• Home
  • About
  • Submit
  • Read
  • Contact
  • The Glacier

Resistance, Myths, & The Arts

Rawhead is one of many folkloric bogeymen used to frighten children into obedience. In our numerous and varied myths, monsters emerge from cultural shadows, not only as instruments of fear or control, but also as mirrors of our shared humanity. It’s true that figures like La Llorona, Rawhead, and the Windigo serve as containers for our anxieties, cruelties, and moral compromises. However, they also function as conduits for resilience, truth, and connection. Monsters reveal to us what has been hidden or ignored for far too long. They force us to confront realities that are often far more disturbing than what lurks in the dark.

More than simply evoking fear, myths and folklore prepare us to defend our humanity and confirm that monsters can be destroyed. They serve as lessons on witnessing, enduring, and resisting. They remind us the evils of the past always echo forward and that we must face them to free ourselves from their hauntings.

To name an online journal Rawhead is to acknowledge that the endurance and evolution of great art and literature has always provoked fear in those who would weaponize their power to feed on society. To give this journal a monstrous name is a deliberate act and one that reflects what tyrants, profiteers, and oppressors fear most: a public that is awake, literate, always connected, and unafraid to speak. The arts have always been a threat to the real monsters among us. The work Rawhead publishes is only one of countless forms in which resistance can take.

Masthead

John T. Leonard

Editor-in-Chief & Poetry Editor

John T. Leonard (Rawhead, 42 Miles Press, The Glacier) is a writer, educator, and editor. He holds an M.A. in English from Indiana University. John’s poems have been published in Lunch Ticket, Chiron Review, December Magazine, North Dakota Review, Ethel Zine, Louisiana Literature, Jelly Bucket, Painted Bride Quarterly, Tipton Poetry Journal, Qu Literary Magazine, Hole in The Head Review, Nimrod International Journal, The Indianapolis Review, Two Hawks Quarterly, The Floating Acorn Review, and The Emerson Review, among others. He lives in Elkhart, Indiana with his wife and son. You can connect with him on Instagram @jotyleon. You can follow his other projects here: @theglacierjournal and @42milespress.

Caressa Layne

Art Editor

Caressa is an interdisciplinary artist, writer, and curator, currently serving as Art Gallery Director for Xavier University. Along with her curatorial practice, her poetry, fiction, and visual art explore themes of a cyclical nature—often attempting to nudge the gap between human experience and the natural world. Inspired by existential philosophy, Caressa’s work is a celebration of the stitches that barely separate disgust and delight. From the effervescent quality of laughter and tenderness to sweat and blood, Caressa explores, in every facet of her work, all the things that are woven together in our imperfect, irresistible existence.

→ Short problem 1
According to the about page, what degree does John T. Leonard hold, and from which university?

→ Extracted material
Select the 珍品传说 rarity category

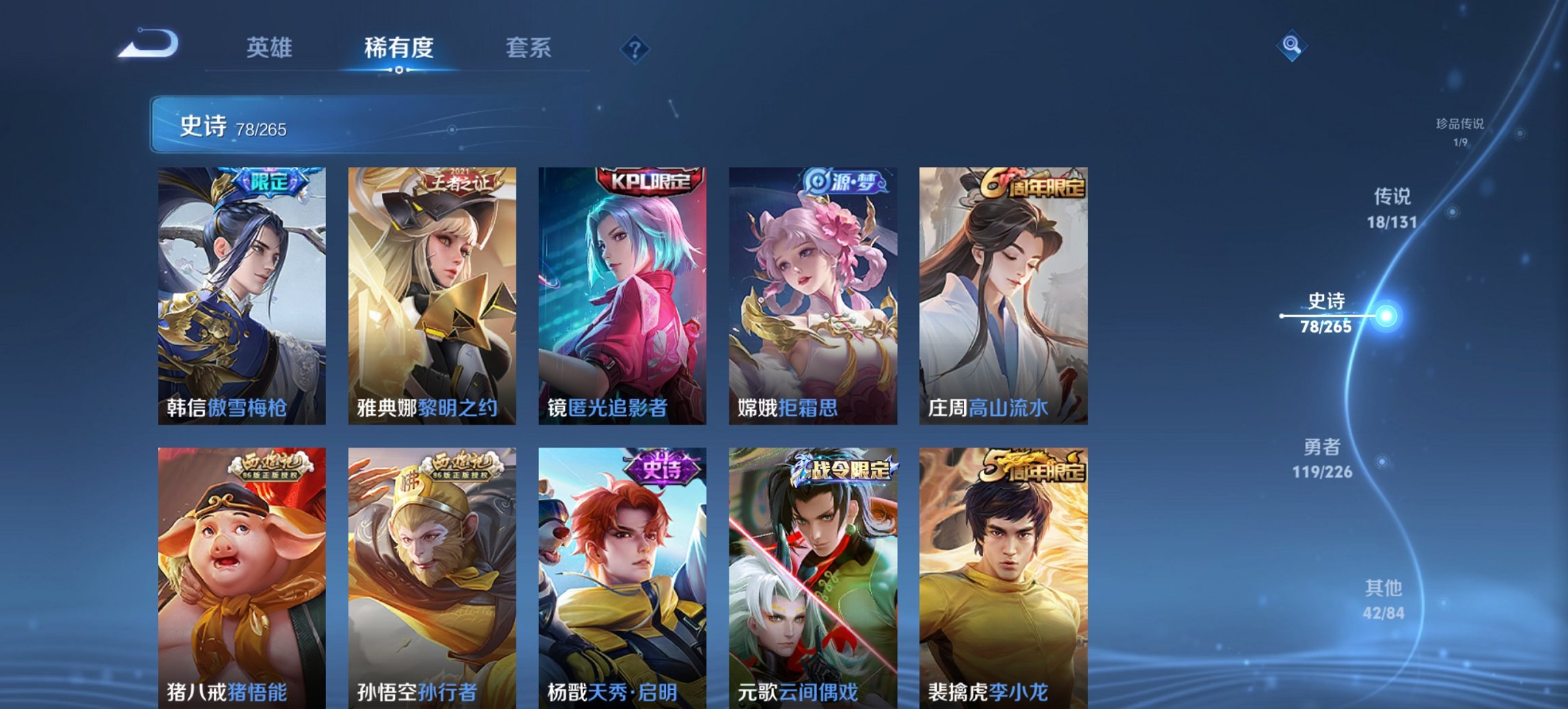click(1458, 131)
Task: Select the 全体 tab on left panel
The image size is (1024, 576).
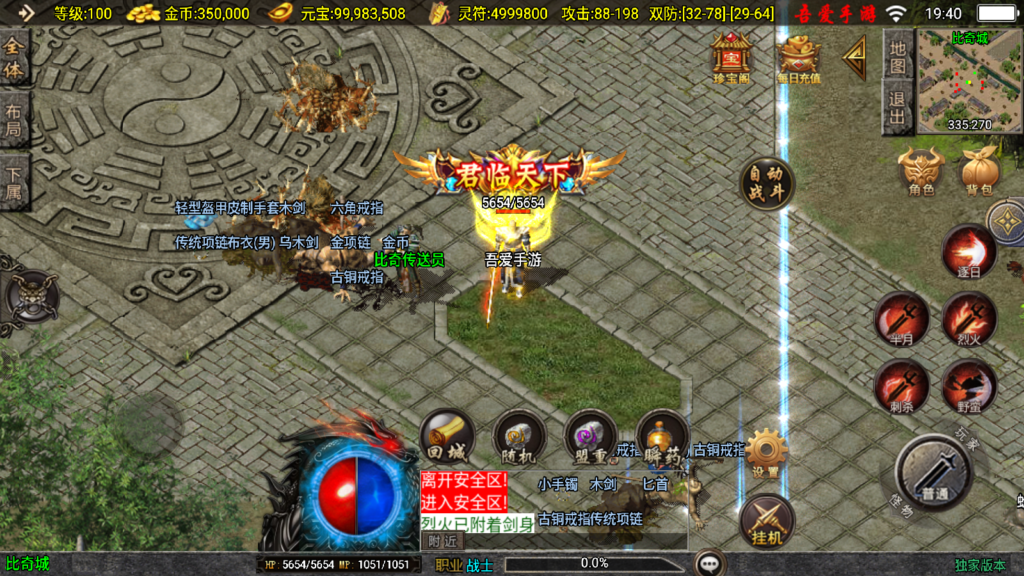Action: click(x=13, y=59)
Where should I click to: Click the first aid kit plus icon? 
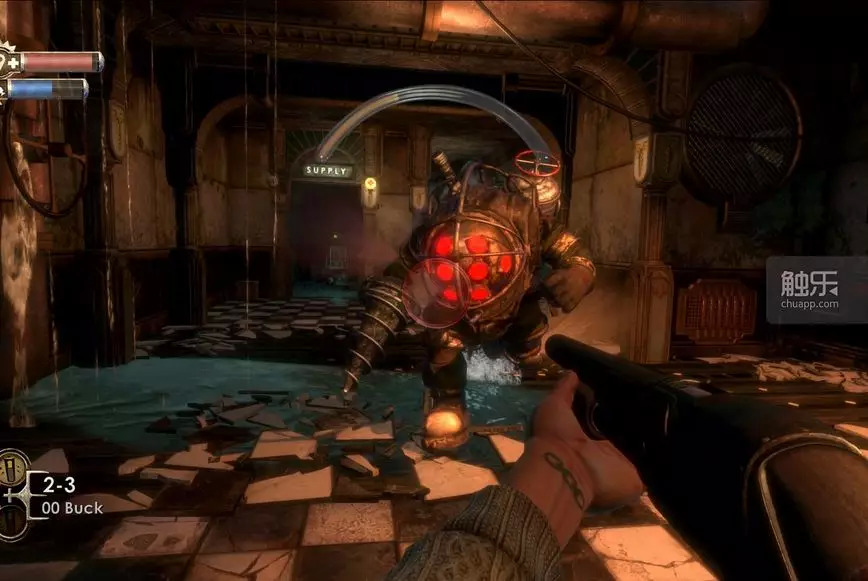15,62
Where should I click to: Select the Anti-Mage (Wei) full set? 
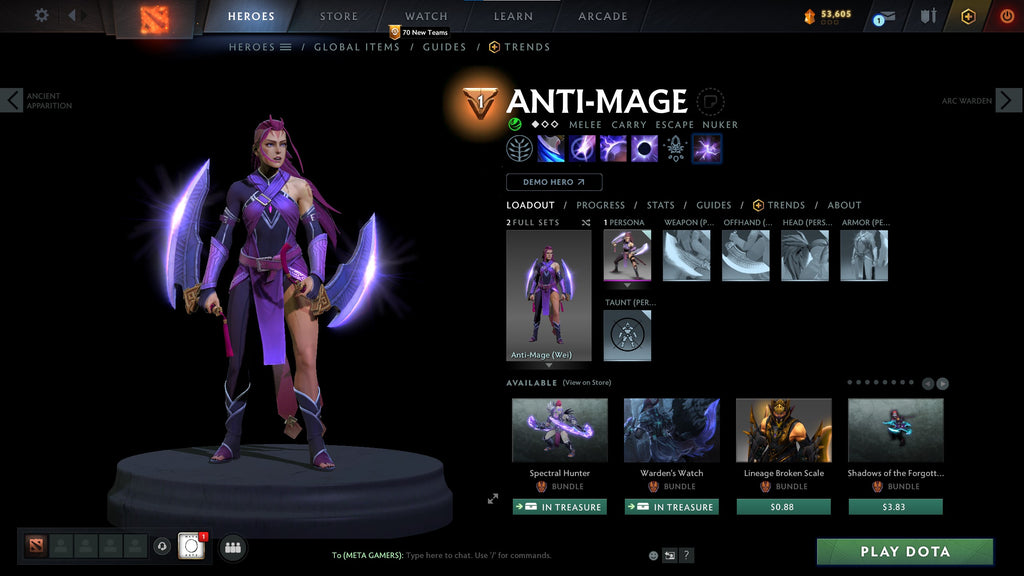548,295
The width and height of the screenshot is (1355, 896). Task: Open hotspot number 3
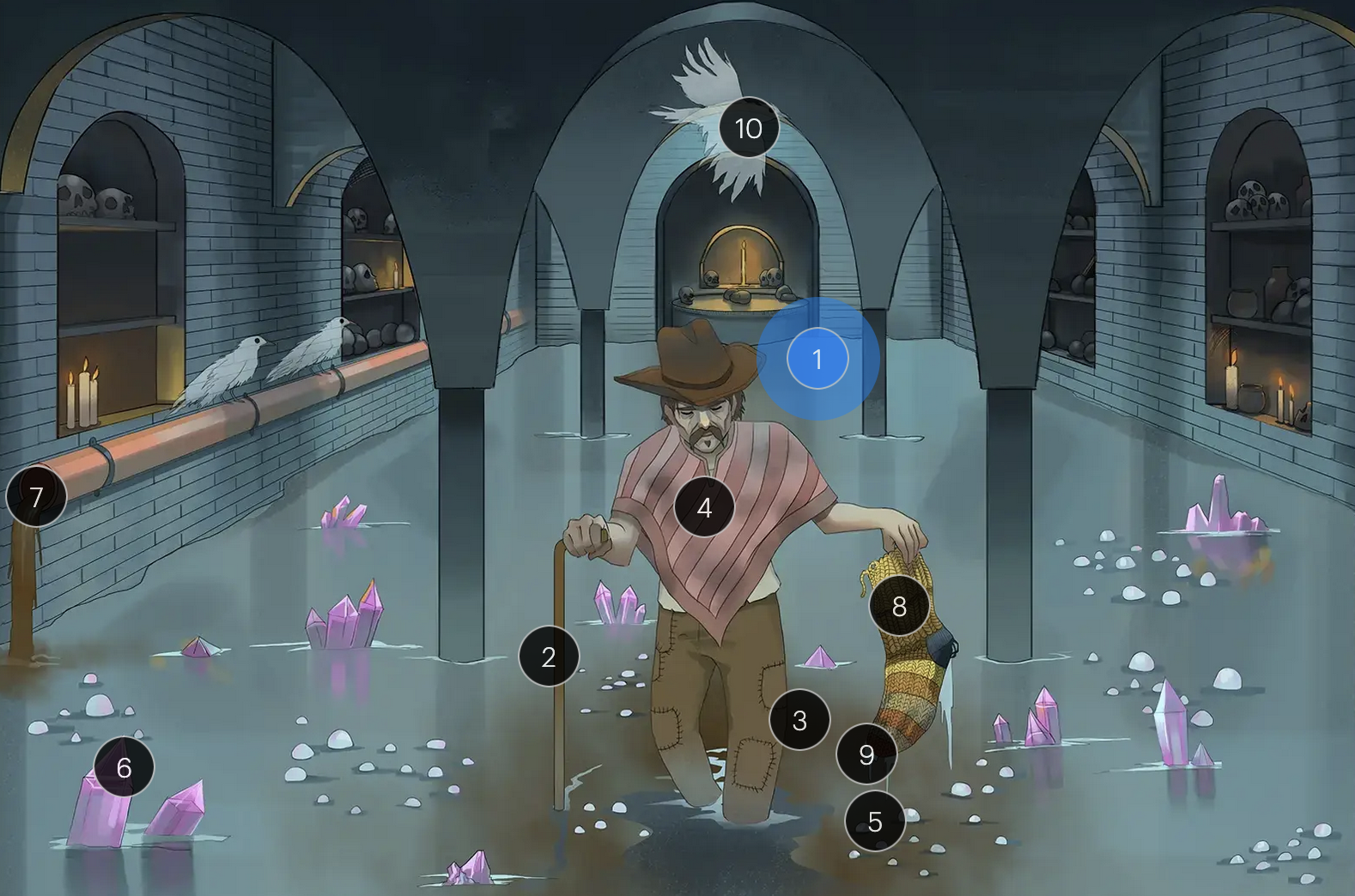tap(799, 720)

---

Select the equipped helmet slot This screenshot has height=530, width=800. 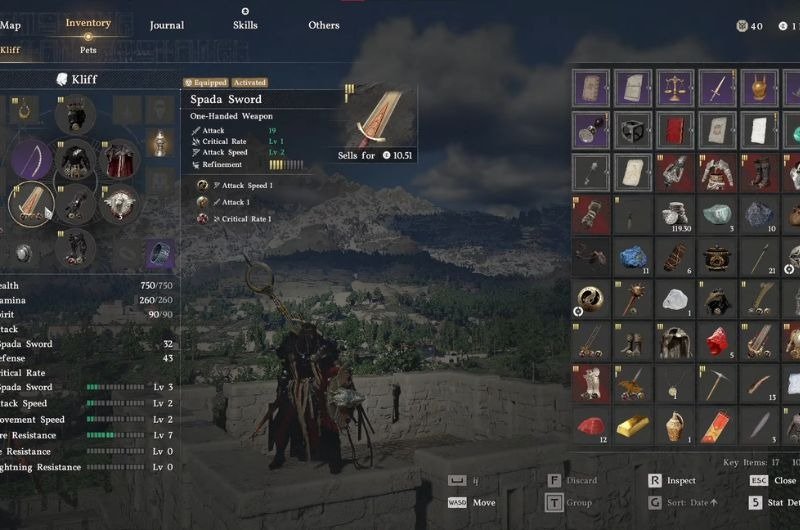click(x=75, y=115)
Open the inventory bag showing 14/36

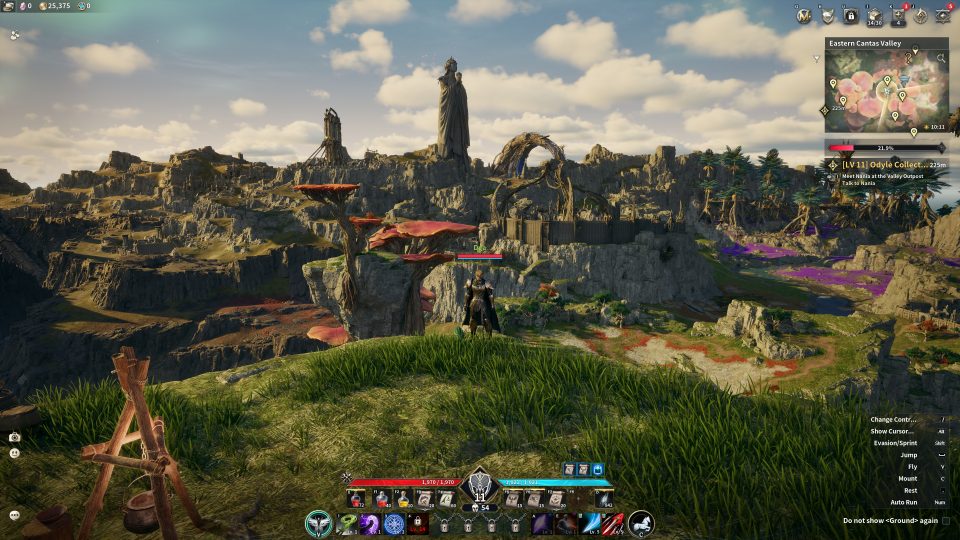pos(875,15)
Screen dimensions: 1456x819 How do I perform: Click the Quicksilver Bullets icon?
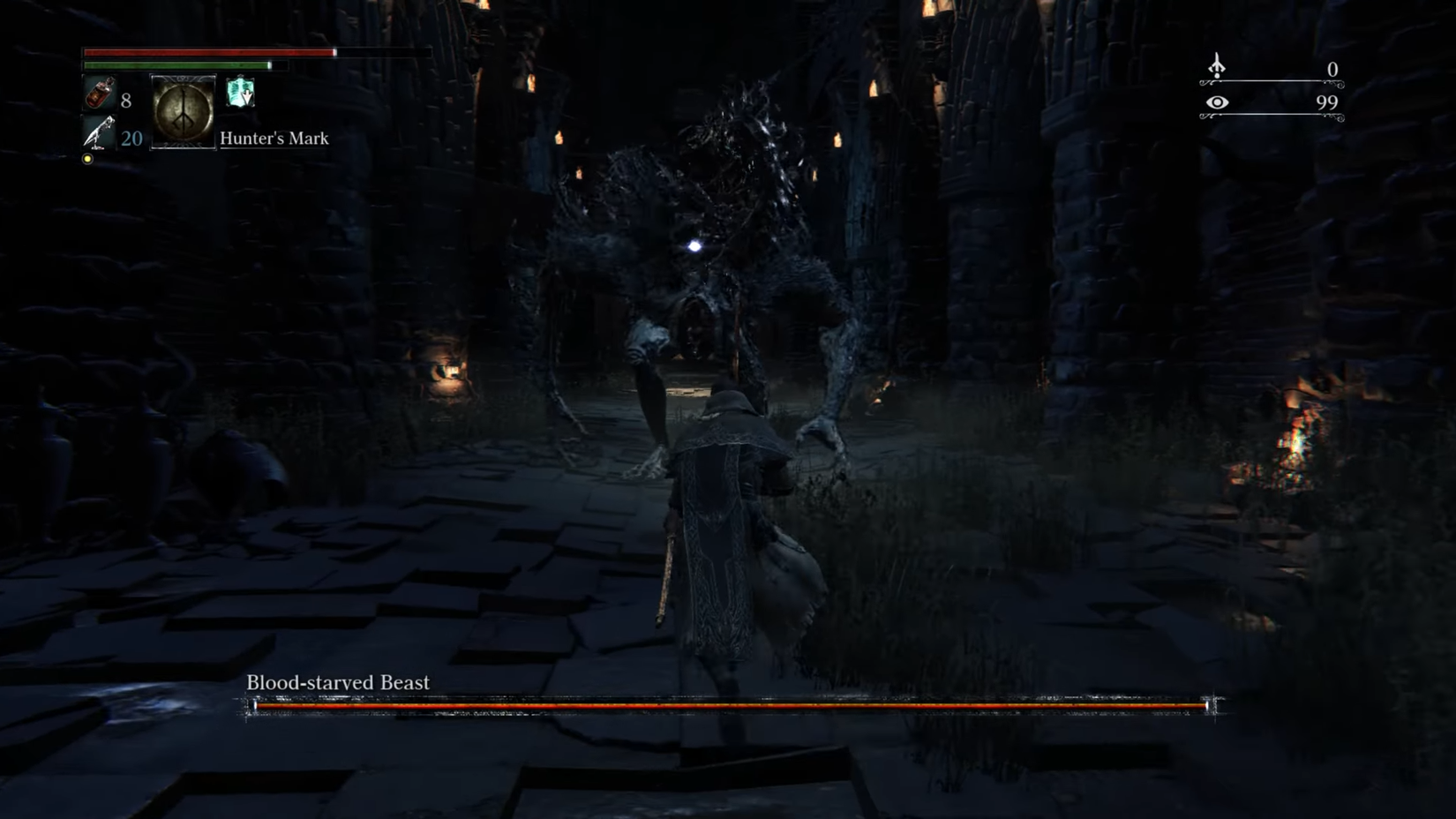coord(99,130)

==

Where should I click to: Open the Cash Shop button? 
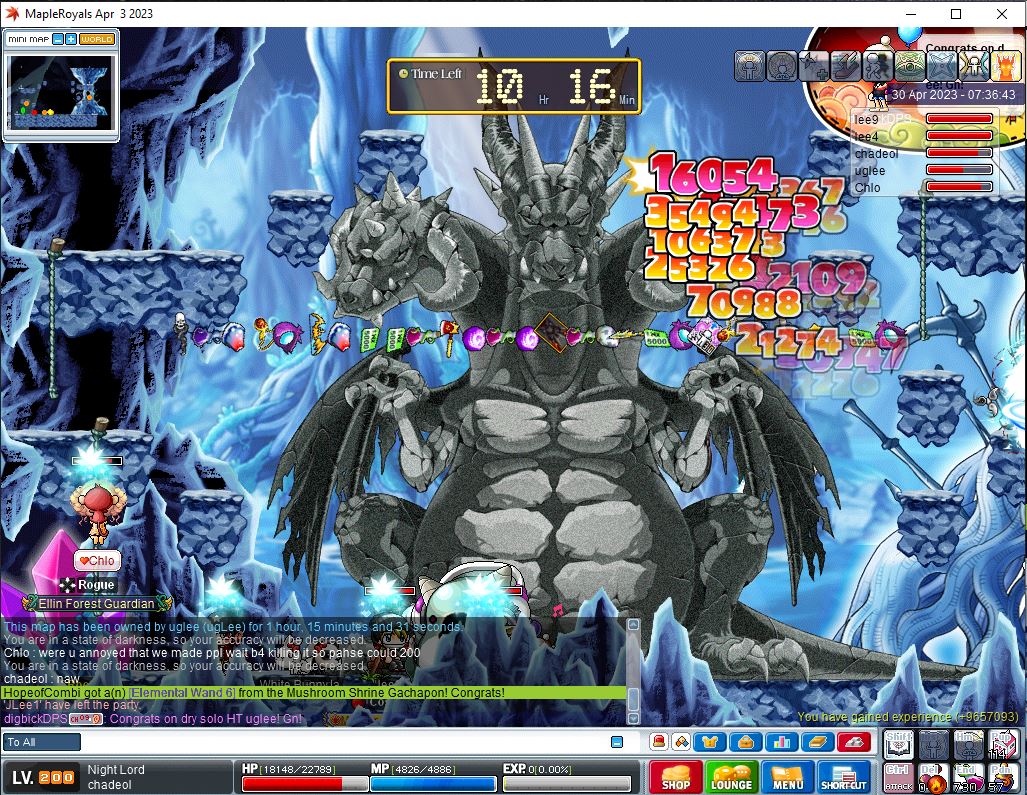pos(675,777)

→ Short problem 2
Lay out the entries from the line containing "Where should I click to: Click" through the line containing "tap(799, 720)" as a JSON list of strings, one string per line, with blank lines skipped and the pictures left out.

→ Exercise output 1
He holds an M.A. in English from Indiana University.

→ Exercise output 2
[
  "Where should I click to: Click the first aid kit plus icon? ",
  "15,62",
  "Where should I click to: Select the Anti-Mage (Wei) full set? ",
  "548,295",
  "The width and height of the screenshot is (1355, 896). Task: Open hotspot number 3",
  "tap(799, 720)"
]